4. On the Action menu, click Move.
5. In the Move dialog box, to select the new location for the user accounts, expand your domain, click Security1 (the OU you set up in Lesson 2), and then click OK.

   Notice that the user accounts that you moved no longer appear in the Users container.

6. To verify that the user accounts were moved to the correct location, in the console tree, click Security1.

   Notice that the user accounts that you moved are now located in the Security1 OU.

7. Close the Active Directory Users And Computers console.

Exercise 2: Log On as a User in a Nonstandard OU

In this exercise, you will attempt to log on to one of the accounts you just moved to a new OU.

1. Log on to your domain by using the User21 account.

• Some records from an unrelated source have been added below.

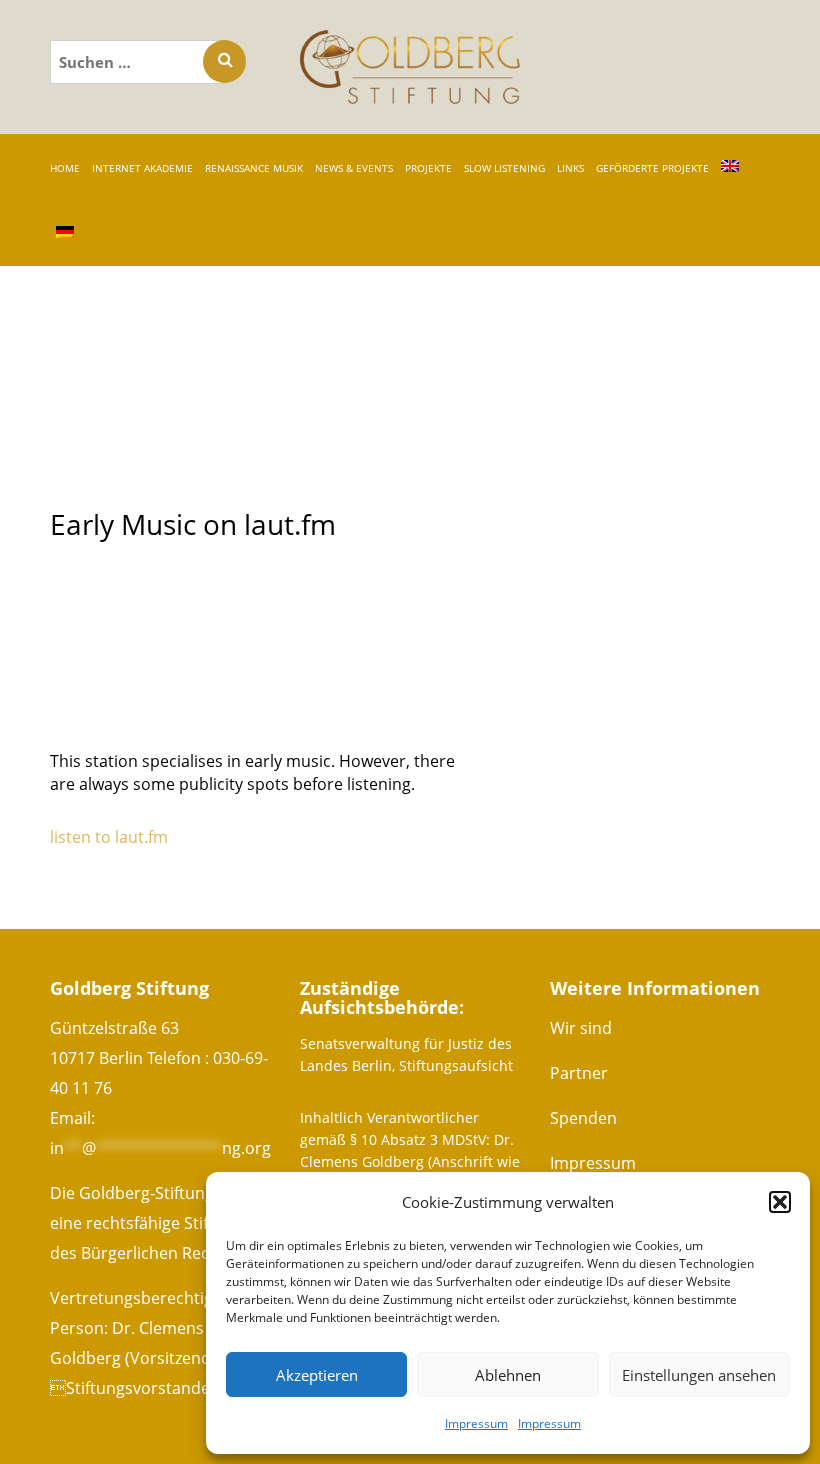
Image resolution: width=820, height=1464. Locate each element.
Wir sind (581, 1028)
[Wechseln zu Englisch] (730, 167)
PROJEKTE (428, 168)
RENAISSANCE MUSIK (254, 168)
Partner (579, 1073)
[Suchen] (224, 61)
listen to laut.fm (109, 837)
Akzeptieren (317, 1375)
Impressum (476, 1423)
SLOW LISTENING (504, 168)
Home (65, 168)
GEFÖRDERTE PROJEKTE (652, 168)
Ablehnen (508, 1375)
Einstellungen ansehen (699, 1375)
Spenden (583, 1118)
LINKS (570, 168)
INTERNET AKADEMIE (142, 168)
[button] (780, 1202)
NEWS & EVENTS (354, 168)
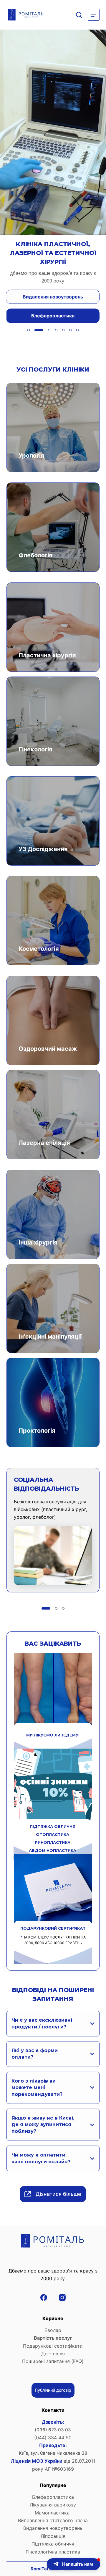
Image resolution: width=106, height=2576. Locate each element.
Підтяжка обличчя (53, 2544)
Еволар (52, 2330)
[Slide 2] (35, 330)
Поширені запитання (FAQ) (53, 2361)
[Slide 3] (42, 330)
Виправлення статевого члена (53, 2520)
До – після (53, 2354)
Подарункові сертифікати (53, 2346)
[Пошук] (79, 15)
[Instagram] (62, 2297)
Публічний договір (53, 2390)
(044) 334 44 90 (53, 2438)
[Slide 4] (53, 330)
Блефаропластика (53, 2497)
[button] (73, 2564)
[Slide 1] (28, 330)
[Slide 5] (63, 330)
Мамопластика (53, 2513)
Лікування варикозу (53, 2505)
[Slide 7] (77, 330)
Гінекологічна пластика (53, 2552)
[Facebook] (43, 2297)
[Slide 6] (70, 330)
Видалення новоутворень (52, 2528)
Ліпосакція (53, 2536)
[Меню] (94, 15)
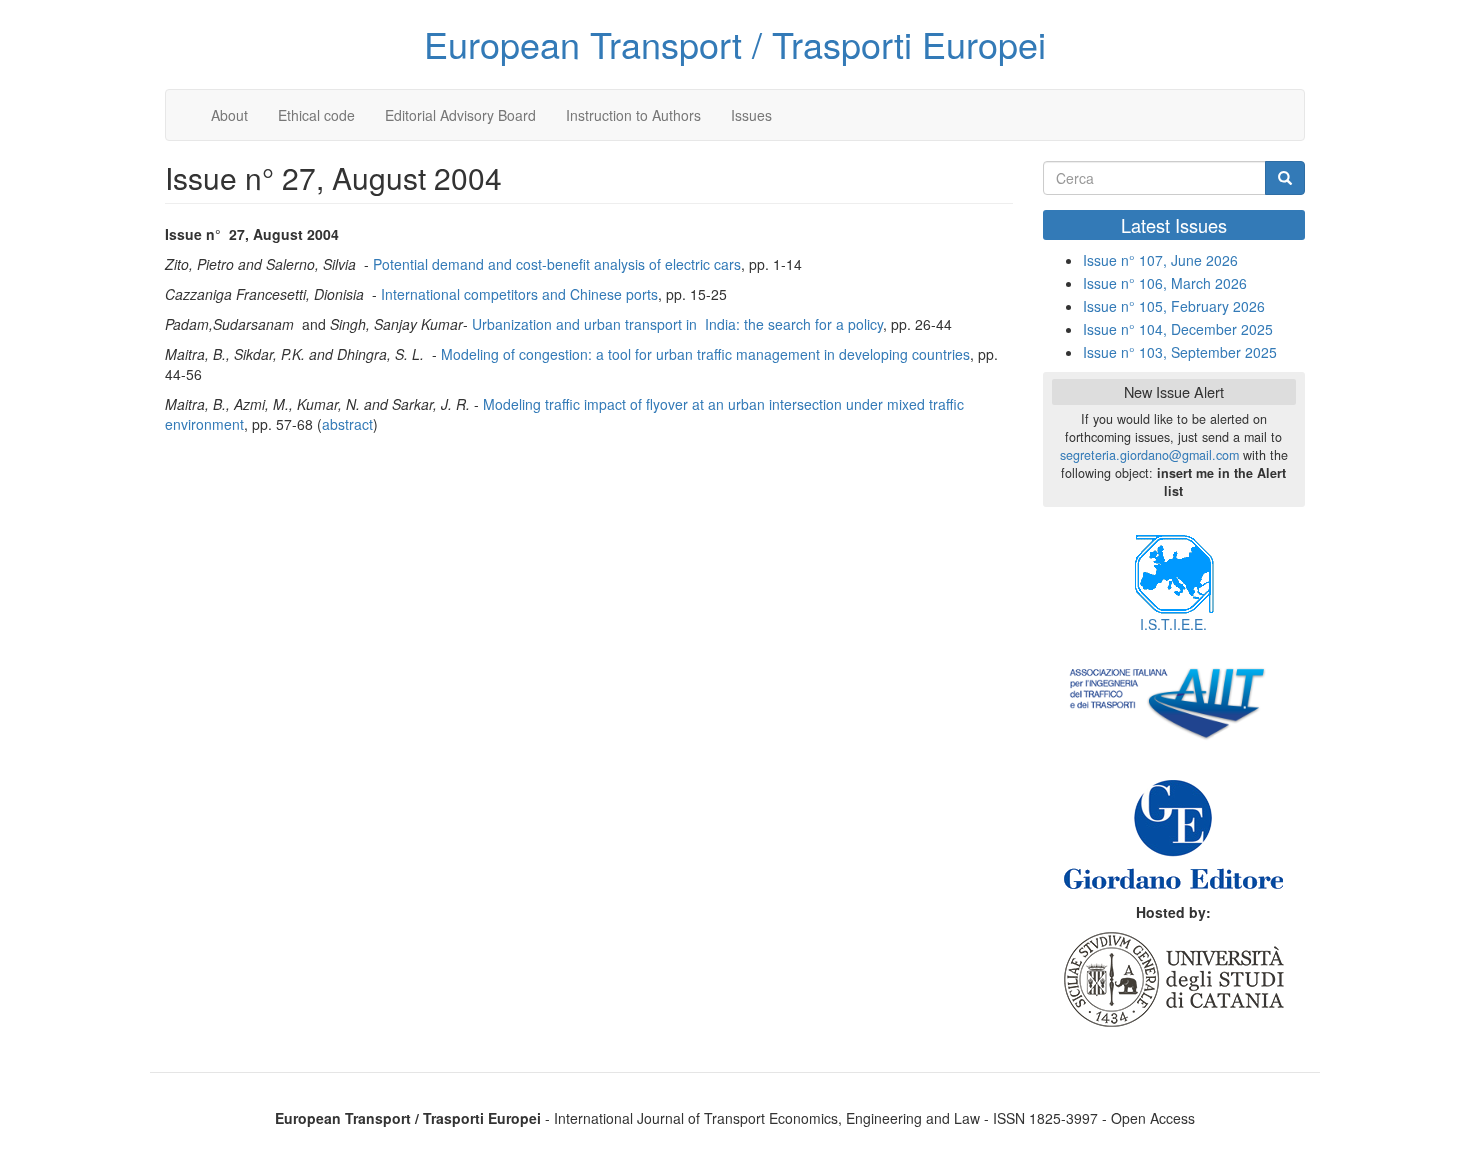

   Did Windows 2000 require you to specify the OU in which your user account is located as part of the logon process? Why or why not?

   Answer

2. Log off Windows 2000.

Lesson Summary

In this lesson, you learned how to move objects within domains in Active Directory using the Move dialog box. You learned how to move objects between domains using the MOVETREE command-line utility. You learned how to move workstations or member servers between domains using the NETDOM command-line utility. You also learned how to move domain controllers between sites using the Move Server dialog box.

In the practice portion of this lesson, you used Active Directory Users and Computers to select the object to move within a domain, and you used the Move dialog box to select the location to which you want to move the object.